What the task requires:
Your reply should be a single number, the count of lines in the records that contain "from".

Study material:
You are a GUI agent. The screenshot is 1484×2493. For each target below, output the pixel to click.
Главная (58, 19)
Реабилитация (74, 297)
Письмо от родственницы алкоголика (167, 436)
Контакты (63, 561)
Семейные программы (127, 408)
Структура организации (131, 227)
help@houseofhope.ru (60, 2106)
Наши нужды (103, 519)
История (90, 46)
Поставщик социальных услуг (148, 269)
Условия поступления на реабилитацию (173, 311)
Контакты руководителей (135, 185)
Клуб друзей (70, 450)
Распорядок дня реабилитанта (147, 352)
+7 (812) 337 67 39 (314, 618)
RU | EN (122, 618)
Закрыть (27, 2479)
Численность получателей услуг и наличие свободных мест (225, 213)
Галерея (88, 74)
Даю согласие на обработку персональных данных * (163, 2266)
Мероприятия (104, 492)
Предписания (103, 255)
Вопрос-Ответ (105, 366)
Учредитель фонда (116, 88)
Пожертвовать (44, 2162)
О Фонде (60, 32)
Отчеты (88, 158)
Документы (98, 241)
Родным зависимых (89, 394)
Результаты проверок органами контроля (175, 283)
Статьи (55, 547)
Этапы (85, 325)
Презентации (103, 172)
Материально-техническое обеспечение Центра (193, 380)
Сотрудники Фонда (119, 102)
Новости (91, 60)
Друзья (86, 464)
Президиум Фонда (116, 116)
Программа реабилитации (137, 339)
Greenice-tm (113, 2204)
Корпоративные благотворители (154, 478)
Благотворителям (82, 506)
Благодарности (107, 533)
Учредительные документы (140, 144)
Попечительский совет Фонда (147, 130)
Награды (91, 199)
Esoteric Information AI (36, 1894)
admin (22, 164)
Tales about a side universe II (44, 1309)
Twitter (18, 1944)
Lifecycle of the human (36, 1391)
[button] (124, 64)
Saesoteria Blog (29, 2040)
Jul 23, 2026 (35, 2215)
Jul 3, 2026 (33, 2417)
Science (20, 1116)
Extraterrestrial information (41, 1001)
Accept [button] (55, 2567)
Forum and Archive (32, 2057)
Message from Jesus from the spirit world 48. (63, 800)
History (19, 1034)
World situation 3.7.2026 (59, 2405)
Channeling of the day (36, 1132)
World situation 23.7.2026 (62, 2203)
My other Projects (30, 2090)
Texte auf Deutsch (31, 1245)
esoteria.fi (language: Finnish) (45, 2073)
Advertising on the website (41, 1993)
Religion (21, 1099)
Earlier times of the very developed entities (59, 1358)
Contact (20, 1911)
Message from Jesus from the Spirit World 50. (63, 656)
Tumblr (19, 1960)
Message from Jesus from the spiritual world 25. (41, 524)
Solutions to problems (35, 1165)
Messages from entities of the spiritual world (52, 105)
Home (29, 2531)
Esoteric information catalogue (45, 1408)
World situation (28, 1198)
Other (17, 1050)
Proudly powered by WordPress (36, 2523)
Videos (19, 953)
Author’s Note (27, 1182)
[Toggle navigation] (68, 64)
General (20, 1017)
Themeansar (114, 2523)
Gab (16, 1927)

Result of the task:
4